[Data for this task]

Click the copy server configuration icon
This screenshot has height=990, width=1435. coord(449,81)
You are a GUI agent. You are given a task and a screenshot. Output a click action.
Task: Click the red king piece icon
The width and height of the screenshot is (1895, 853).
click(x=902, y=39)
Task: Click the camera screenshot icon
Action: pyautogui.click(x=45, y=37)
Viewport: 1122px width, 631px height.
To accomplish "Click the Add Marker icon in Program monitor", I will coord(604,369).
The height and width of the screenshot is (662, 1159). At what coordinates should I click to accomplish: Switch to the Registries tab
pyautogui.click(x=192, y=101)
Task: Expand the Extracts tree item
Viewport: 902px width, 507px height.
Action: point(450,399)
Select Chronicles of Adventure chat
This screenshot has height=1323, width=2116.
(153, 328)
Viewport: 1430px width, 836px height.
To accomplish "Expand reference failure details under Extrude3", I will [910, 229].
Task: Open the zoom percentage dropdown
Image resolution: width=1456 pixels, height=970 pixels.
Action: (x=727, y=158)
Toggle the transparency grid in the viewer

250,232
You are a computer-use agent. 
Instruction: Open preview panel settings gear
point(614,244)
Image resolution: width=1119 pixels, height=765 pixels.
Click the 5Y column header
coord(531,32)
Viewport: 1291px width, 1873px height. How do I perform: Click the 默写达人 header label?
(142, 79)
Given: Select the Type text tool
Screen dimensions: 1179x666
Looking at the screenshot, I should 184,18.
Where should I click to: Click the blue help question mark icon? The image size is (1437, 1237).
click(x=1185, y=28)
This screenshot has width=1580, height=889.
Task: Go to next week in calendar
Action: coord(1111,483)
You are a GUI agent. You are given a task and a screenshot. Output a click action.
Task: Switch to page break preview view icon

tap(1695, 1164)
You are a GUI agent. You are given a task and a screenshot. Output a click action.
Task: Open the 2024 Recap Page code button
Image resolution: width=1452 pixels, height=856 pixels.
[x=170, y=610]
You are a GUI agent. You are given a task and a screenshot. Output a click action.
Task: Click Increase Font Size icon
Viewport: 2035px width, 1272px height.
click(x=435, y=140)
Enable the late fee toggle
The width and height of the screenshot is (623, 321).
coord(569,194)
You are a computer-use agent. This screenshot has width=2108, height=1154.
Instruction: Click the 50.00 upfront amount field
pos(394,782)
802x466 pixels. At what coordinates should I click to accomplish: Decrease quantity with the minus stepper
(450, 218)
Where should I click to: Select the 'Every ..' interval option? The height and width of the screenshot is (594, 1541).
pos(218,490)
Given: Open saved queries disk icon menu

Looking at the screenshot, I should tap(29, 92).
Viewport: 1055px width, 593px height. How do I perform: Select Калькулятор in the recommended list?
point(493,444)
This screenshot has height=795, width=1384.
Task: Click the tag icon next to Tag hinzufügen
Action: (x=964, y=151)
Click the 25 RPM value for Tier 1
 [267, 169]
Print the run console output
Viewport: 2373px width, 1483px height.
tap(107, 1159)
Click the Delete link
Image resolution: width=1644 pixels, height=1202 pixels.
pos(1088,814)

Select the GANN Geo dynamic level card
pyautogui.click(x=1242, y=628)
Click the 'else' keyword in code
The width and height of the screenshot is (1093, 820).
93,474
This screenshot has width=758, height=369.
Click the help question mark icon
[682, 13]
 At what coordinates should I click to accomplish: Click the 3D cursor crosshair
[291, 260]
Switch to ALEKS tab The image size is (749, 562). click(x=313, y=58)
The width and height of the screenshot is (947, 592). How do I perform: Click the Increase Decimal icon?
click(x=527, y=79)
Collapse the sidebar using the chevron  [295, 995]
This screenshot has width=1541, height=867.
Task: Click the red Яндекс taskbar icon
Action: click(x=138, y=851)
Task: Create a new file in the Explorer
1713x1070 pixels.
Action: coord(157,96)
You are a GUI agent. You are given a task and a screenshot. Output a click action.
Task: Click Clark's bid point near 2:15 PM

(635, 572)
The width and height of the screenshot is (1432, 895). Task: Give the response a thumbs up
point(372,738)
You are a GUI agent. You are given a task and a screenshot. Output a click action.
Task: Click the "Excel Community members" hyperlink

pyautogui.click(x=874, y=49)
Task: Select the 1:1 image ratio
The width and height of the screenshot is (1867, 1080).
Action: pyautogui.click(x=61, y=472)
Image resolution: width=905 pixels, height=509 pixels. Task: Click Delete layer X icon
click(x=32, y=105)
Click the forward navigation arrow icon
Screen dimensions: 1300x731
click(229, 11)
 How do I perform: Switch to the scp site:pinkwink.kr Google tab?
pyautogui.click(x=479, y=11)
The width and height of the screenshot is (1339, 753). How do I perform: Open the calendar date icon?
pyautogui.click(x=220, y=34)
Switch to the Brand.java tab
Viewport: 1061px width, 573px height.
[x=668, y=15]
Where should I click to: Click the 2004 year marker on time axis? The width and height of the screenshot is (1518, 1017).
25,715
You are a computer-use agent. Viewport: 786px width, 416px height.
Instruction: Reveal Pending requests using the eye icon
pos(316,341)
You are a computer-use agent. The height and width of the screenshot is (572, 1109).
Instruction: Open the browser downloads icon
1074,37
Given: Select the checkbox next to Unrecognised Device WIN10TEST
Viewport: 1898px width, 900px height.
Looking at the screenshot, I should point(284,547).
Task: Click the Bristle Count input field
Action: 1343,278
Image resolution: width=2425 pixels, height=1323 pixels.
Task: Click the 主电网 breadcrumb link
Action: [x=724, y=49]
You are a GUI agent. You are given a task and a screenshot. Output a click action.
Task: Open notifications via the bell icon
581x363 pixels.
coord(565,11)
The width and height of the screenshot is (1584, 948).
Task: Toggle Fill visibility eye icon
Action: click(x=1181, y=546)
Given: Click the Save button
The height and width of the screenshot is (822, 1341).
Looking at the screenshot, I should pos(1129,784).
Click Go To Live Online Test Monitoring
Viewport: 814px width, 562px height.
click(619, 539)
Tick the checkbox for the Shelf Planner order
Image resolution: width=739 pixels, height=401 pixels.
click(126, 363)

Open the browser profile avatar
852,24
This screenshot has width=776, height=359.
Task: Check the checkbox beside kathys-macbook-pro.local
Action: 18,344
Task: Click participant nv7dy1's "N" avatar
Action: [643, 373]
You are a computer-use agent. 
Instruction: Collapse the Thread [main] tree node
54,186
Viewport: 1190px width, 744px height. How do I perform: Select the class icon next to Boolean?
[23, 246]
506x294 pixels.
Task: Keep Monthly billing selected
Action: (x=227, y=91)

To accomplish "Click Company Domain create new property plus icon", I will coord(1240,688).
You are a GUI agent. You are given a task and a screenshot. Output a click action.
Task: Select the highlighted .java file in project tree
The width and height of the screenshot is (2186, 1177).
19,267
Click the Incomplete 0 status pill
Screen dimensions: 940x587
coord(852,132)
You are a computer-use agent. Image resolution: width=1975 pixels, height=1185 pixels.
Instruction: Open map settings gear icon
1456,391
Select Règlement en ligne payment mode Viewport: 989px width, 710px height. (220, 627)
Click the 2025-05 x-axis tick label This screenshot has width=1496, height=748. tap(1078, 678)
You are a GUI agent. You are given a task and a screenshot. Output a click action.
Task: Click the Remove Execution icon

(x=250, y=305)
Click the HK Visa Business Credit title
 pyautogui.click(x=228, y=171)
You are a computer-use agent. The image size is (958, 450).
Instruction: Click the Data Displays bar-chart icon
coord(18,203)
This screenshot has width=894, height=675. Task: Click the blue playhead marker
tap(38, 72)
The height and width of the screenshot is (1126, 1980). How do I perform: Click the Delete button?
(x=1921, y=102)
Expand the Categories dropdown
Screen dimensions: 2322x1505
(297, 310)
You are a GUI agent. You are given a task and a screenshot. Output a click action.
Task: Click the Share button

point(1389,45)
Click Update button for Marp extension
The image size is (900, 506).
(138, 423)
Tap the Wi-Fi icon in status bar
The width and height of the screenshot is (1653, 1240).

[/Data for this task]

Work instruction |
Retype the records above exactly, from their first line through the line that contains "Task: Open the zoom percentage dropdown", and stop there.

Response to this task |
Click the copy server configuration icon
This screenshot has height=990, width=1435. coord(449,81)
You are a GUI agent. You are given a task and a screenshot. Output a click action.
Task: Click the red king piece icon
The width and height of the screenshot is (1895, 853).
click(x=902, y=39)
Task: Click the camera screenshot icon
Action: pyautogui.click(x=45, y=37)
Viewport: 1122px width, 631px height.
To accomplish "Click the Add Marker icon in Program monitor", I will coord(604,369).
The height and width of the screenshot is (662, 1159). At what coordinates should I click to accomplish: Switch to the Registries tab
pyautogui.click(x=192, y=101)
Task: Expand the Extracts tree item
Viewport: 902px width, 507px height.
Action: point(450,399)
Select Chronicles of Adventure chat
This screenshot has height=1323, width=2116.
(153, 328)
Viewport: 1430px width, 836px height.
To accomplish "Expand reference failure details under Extrude3", I will [910, 229].
Task: Open the zoom percentage dropdown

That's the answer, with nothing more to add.